[DATA PROVIDED — start]
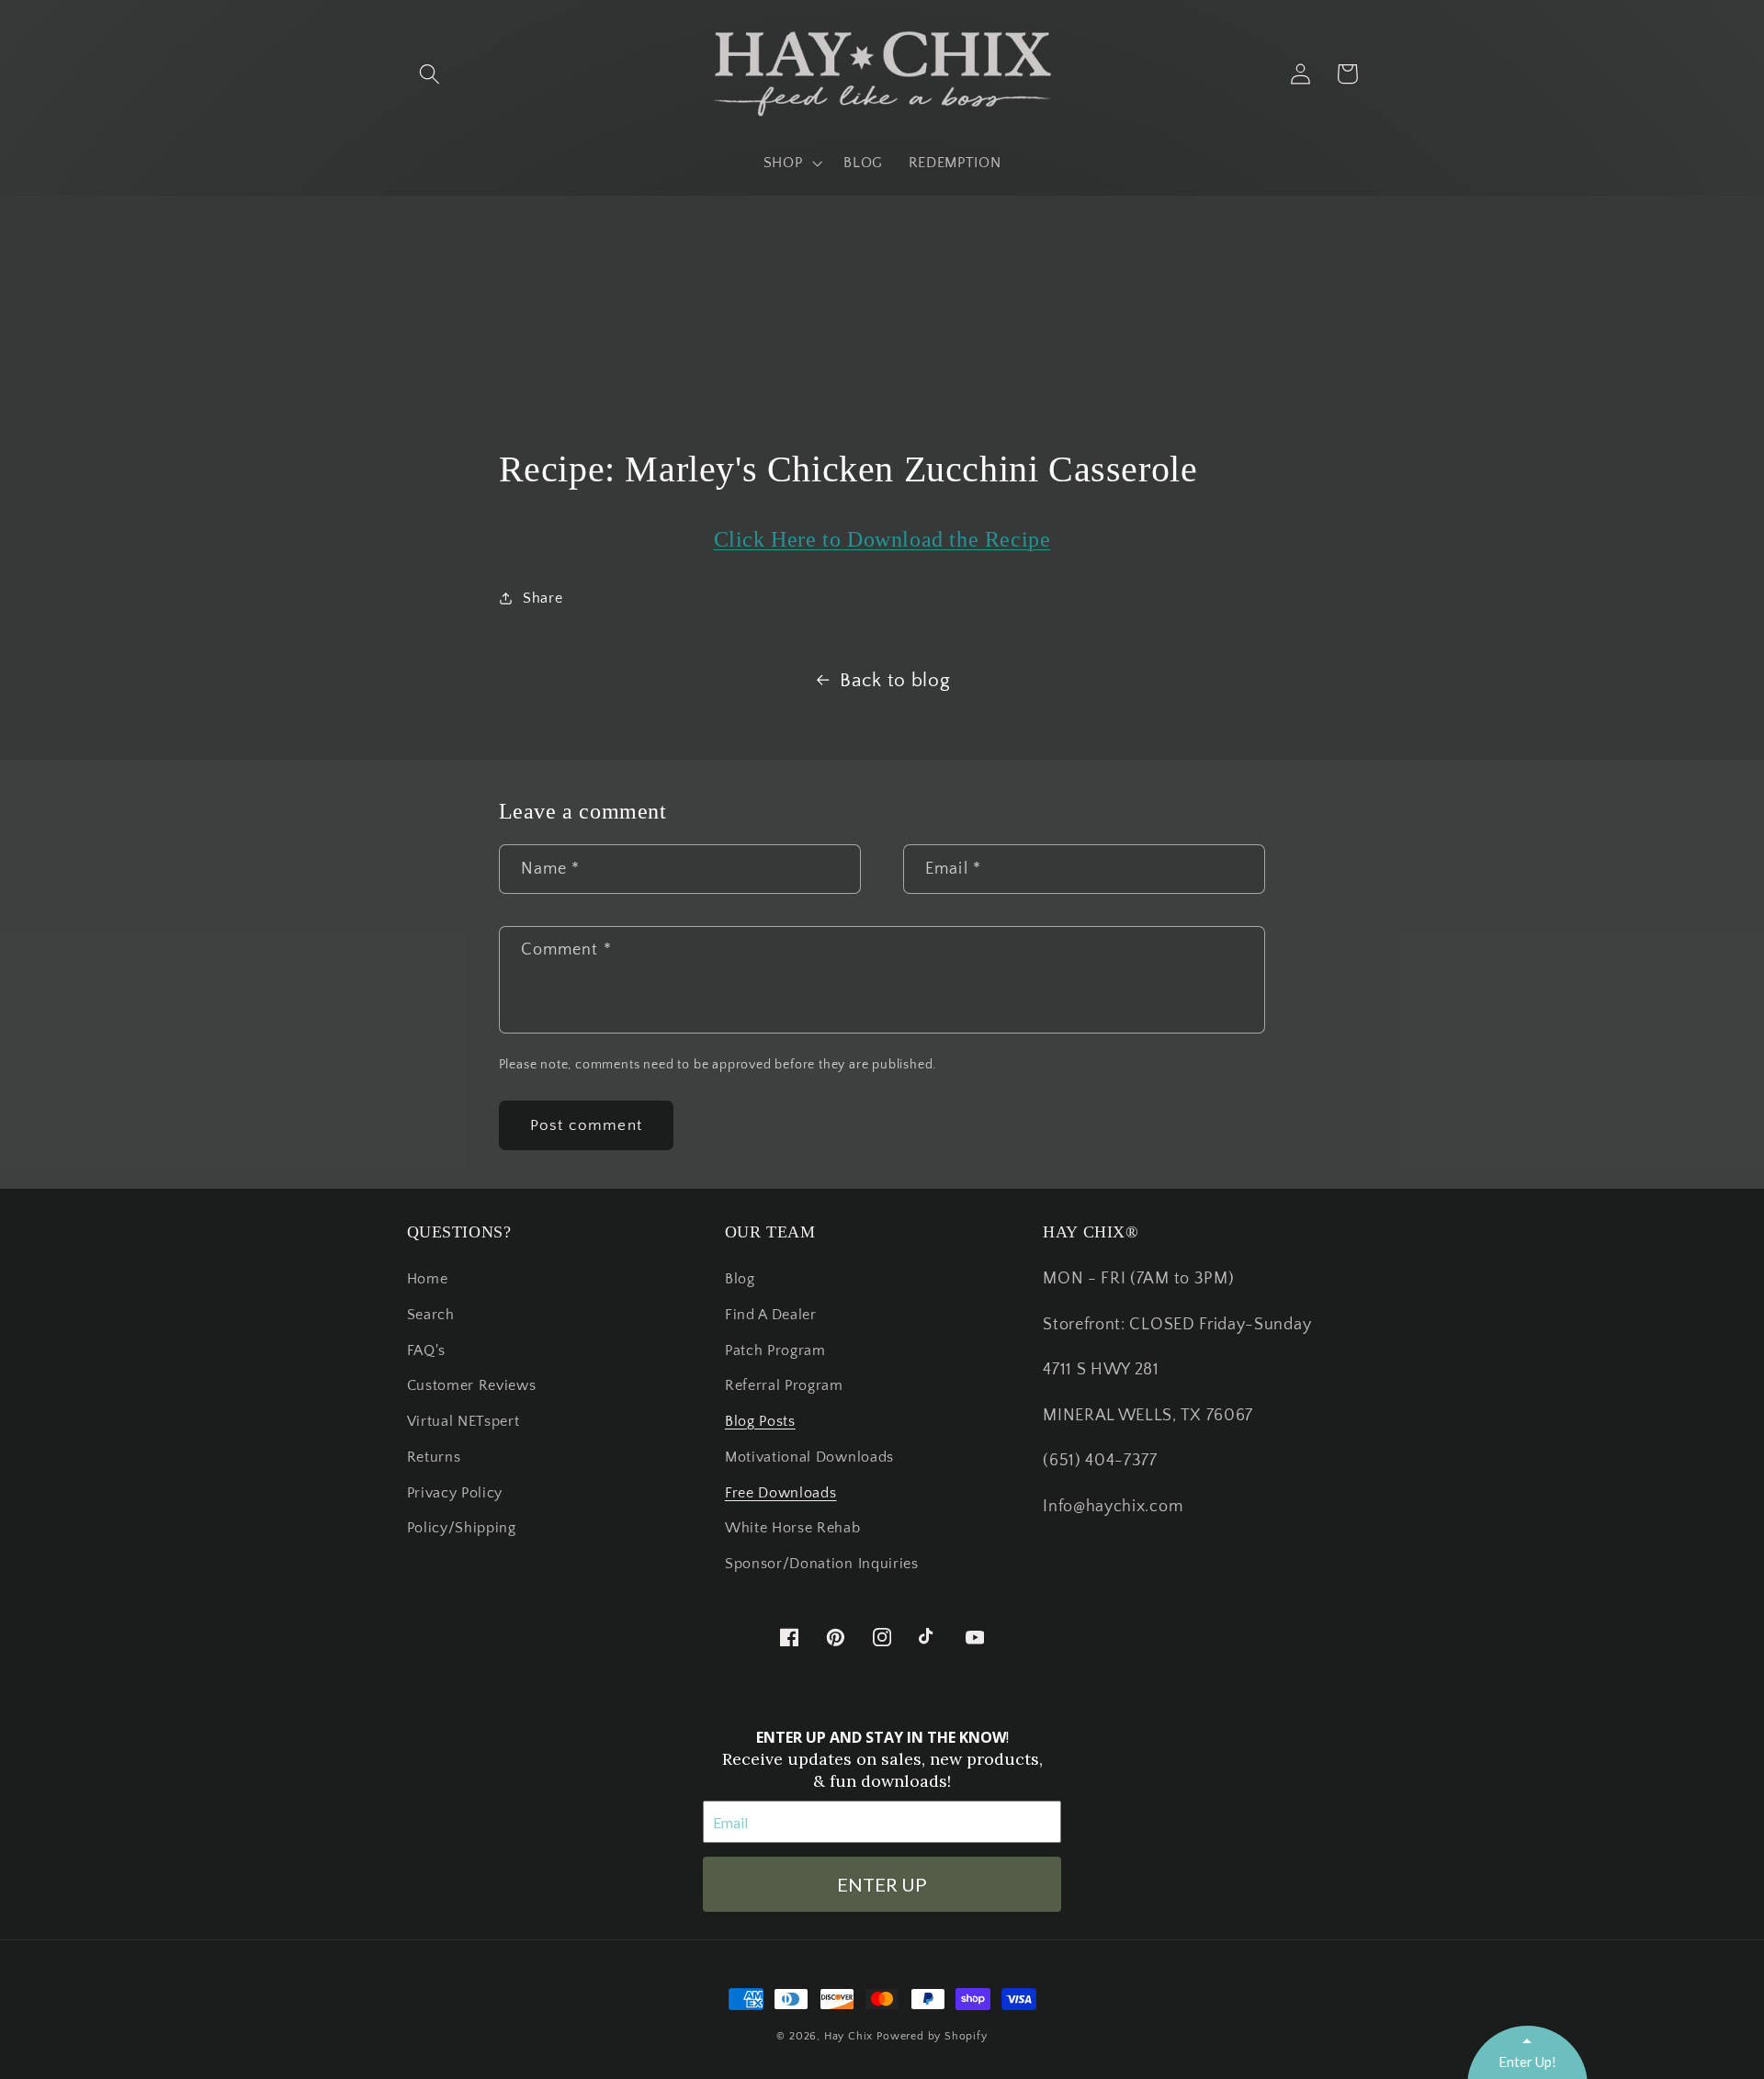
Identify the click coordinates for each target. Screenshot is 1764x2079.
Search (431, 1314)
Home (427, 1279)
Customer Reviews (472, 1385)
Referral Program (784, 1385)
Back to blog (895, 680)
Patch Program (775, 1350)
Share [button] (542, 598)
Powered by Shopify (932, 2036)
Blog (740, 1279)
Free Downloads (781, 1493)
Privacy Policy (455, 1493)
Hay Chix (848, 2036)
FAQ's (426, 1350)
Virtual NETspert (463, 1421)
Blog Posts (760, 1421)
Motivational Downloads (809, 1457)
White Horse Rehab (793, 1528)
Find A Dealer (771, 1314)
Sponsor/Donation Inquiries (822, 1563)
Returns (434, 1457)
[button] (430, 74)
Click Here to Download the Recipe (882, 539)
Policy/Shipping (461, 1528)
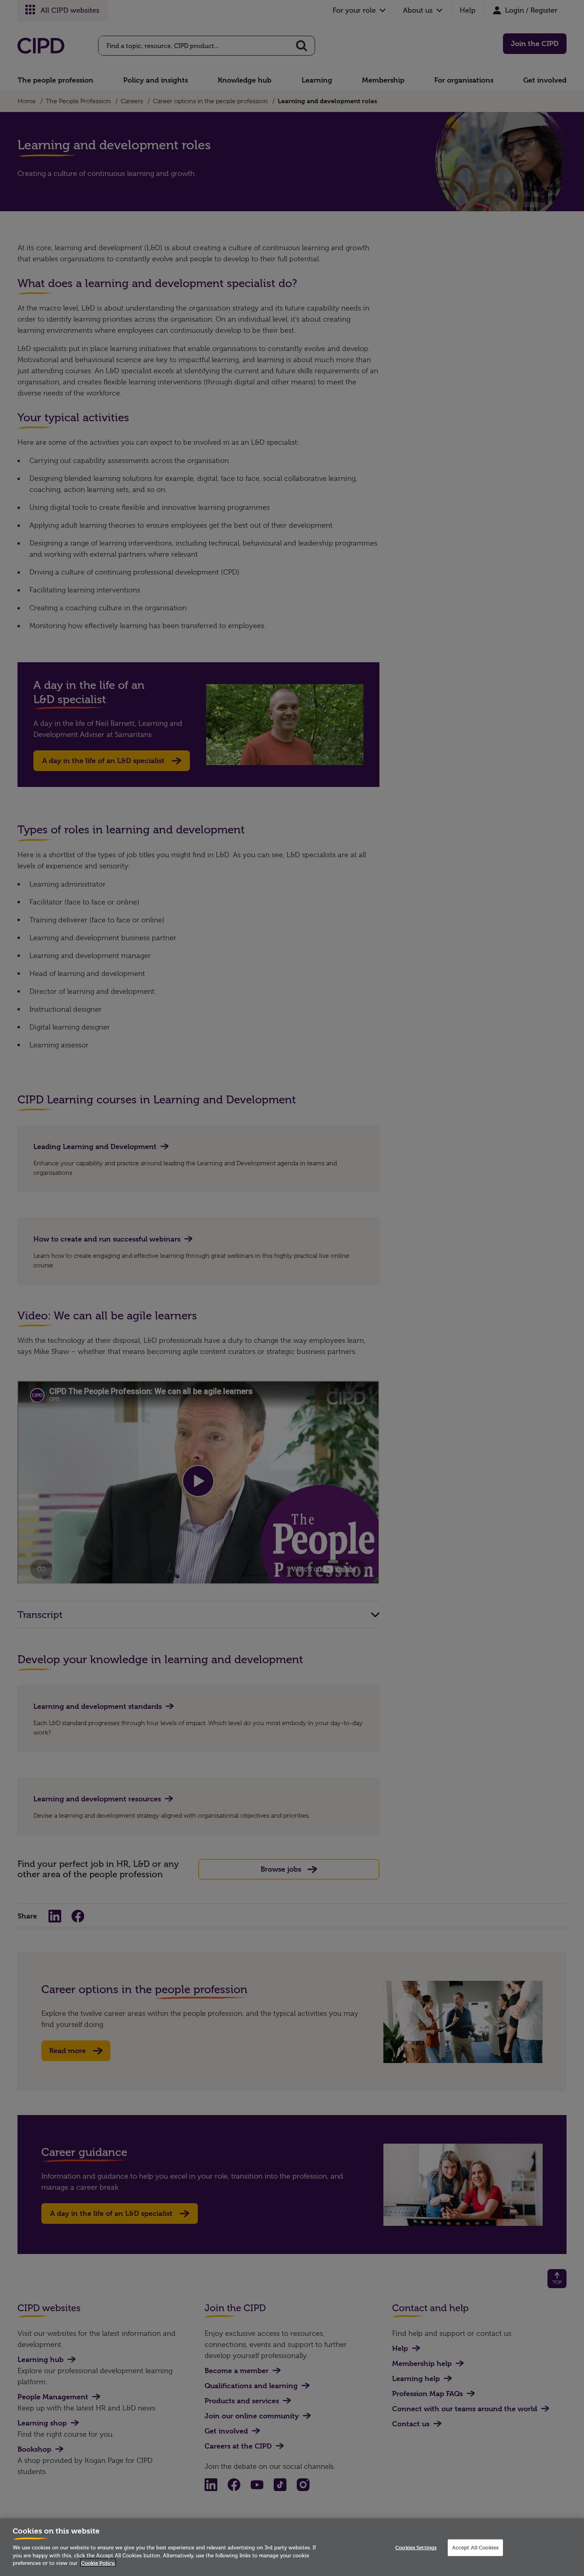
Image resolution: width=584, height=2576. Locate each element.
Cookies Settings (416, 2547)
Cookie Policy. (98, 2562)
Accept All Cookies (475, 2547)
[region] (292, 2547)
[DATA PROVIDED — finish]
▶ [WHAT THIS TASK INVOLVES] Copy the lines above that hold the word "each".

▶ [SOLUTION FOR THIS EXERCISE]
Identify the click coordinates for each target. Screenshot is 1764x2079.
Image resolution: width=584, height=2576. Locate each element.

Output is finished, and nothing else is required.